Home to the famous Gateway Arch —the "Gateway to the West" and a monument of westward expansion — St. Louis proclaims itself to be a site of many myths about the United States of America:its dreams, promises, potential, ambitions, identity, destiny, abuses, manipulations, hubris...and the list goes on. The ways that myths are created, used, manipulated,
exposed, recycled, and remade is a central exploration of any critical analysis of a place, a people, a culture, or a cultural practice. The role of myth in theatre practice, scholarship, and education is as varied as the myths of creation and origin that our religions, cultures, and nations depend upon. A myth is a cultural marker, a beacon of historical memory, while at the same time it is an invention used to propagate an ideology
For our 2013 St. Louis meeting, the Mid-America Theatre Conference invites proposals of presentations, conversations, scripts, and workshops around the theme of "Myth" as it plays a role in our own work—both in the United States and abroad. How do theatres and practitioners depend upon or create useful myths? How do historians address them? What are our myths and how are we aware of them (or not aware of them)?
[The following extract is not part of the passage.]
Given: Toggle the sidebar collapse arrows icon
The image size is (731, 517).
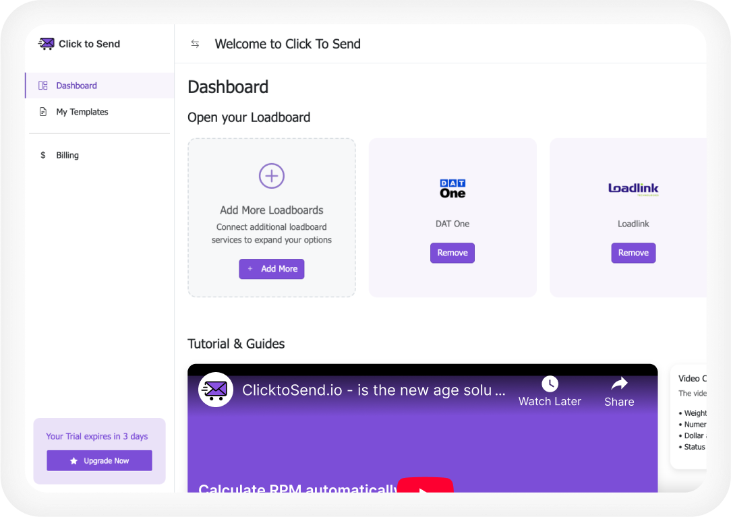Looking at the screenshot, I should coord(195,44).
How do we try to consciously or unconsciously deny, propagate, or provoke them in our work? How might a work's reception be shaped by existing myths? What kind
of iconoclastic moves might destroy old myths or create new myths?
We encourage playwrights to consider the all-conference theme as a springboard to generate creative ideas. Unrelated submissions will certainly be considered as well, since challenging myths has been just as important to theatre as reifying them. This is a juried event and while all playwrights are invited to submit, the call for scripts is directed primarily at academic playwrights who are faculty members or graduate students and/or professionals in the field who seek the opportunity to present their work and receive feedback from their peers. The plays that are selected will be rehearsed and presented as staged readings at the conference with assigned teams of directors, dramaturgs and actors. Each ten minute play receives approximately two hours of rehearsal time at the conference. All participants assigned to a given project need to have the final script in hand prior to the conference. Three to four additional plays will be selected to be presented as a part of our evening Fringe Festival Showcase.
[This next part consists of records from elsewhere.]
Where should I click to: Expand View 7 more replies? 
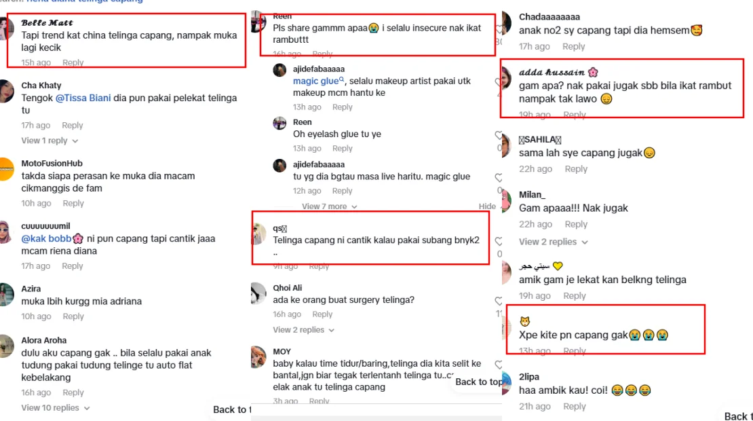tap(330, 206)
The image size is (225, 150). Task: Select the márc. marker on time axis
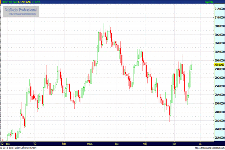point(90,144)
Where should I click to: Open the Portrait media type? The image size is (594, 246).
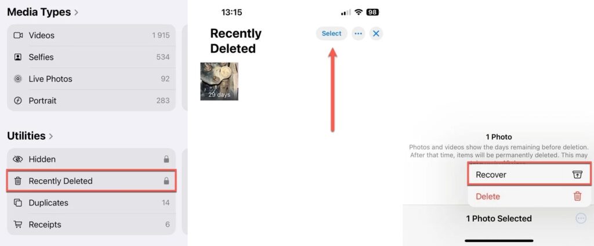91,100
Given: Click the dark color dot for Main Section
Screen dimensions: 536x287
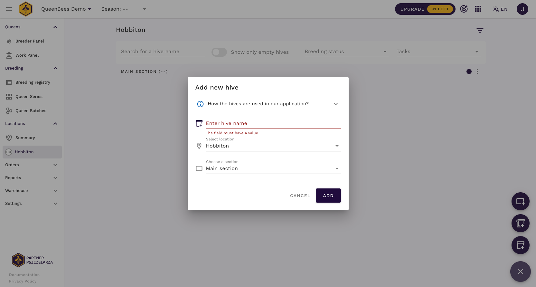Looking at the screenshot, I should (x=469, y=72).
All playwrights whose plays are selected must register for the conference. There is no funding from the conference for travel or lodging costs. The Mid-America Theatre Conference will take place March 7-10, 2013 at the Hyatt Regency in St. Louis, MO. All playwrights are strongly encouraged (though not required) to be present for orientation Thursday afternoon, March 7.
Scripts must be typewritten using Samuel French or similar guidelines with a Times New Roman 12 point font.
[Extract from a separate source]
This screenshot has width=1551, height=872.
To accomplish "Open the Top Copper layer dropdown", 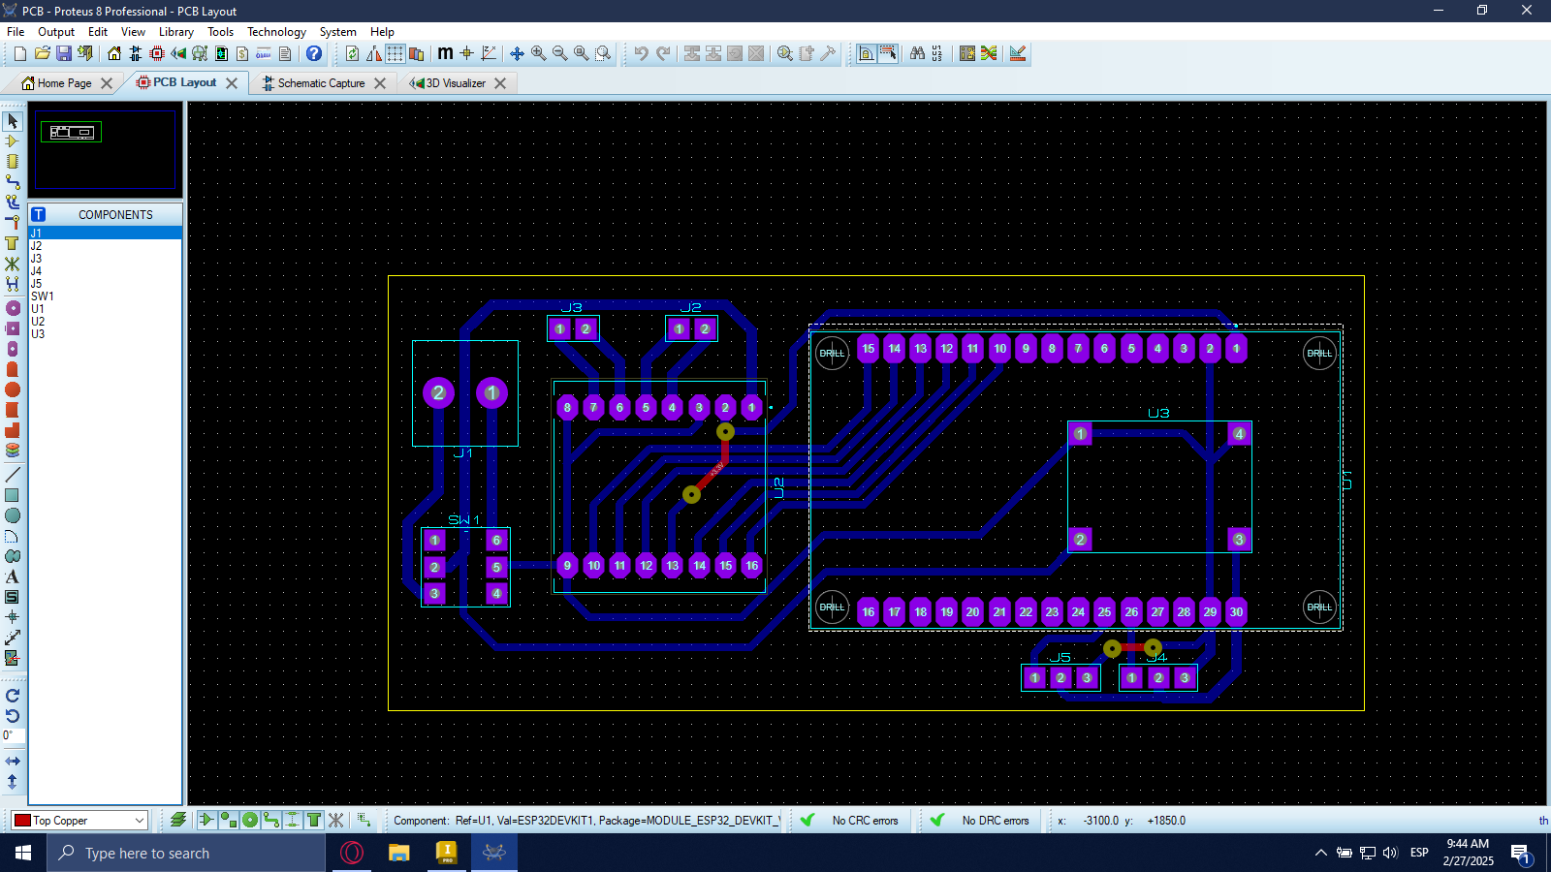I will tap(140, 821).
Scripts MUST not exceed ten minutes in length. We will NOT accept plays with longer run-times. Please time your plays prior to submitting. A general page estimate includes approximately 8-9 pages although this is not an exact science. Scripts with fast-paced dialogue are often much shorter in time than plays with extensive monologues.
Scripts should bear only the title of the play and NOT the name and address of the author. As a separate document, list the title of the play, name of the author, address, phone number, e-mail, and university/college, theatre or state affiliation. This will insure blind reading of the scripts when they are sent to the readers.
(If you are also interested in acting, directing or serving as a dramaturg, please apply under separate cover.)
The play may call for NO MORE than three actors to participate. Roles may be doubled but the symposium will only accommodate three actors per script
Submit plays and title page by e-mail attachment in PDF format to Ron Zank, Playwriting Symposium Co-Chair, firstname.lastname@example.org Direct all questions to Ron by email or by calling (409) 880-8154.
All submissions must be received by OCTOBER 1, 2012. (This is earlier than other MATC submission deadlines.)
Acceptance will be acknowledged by December 2012 or earlier.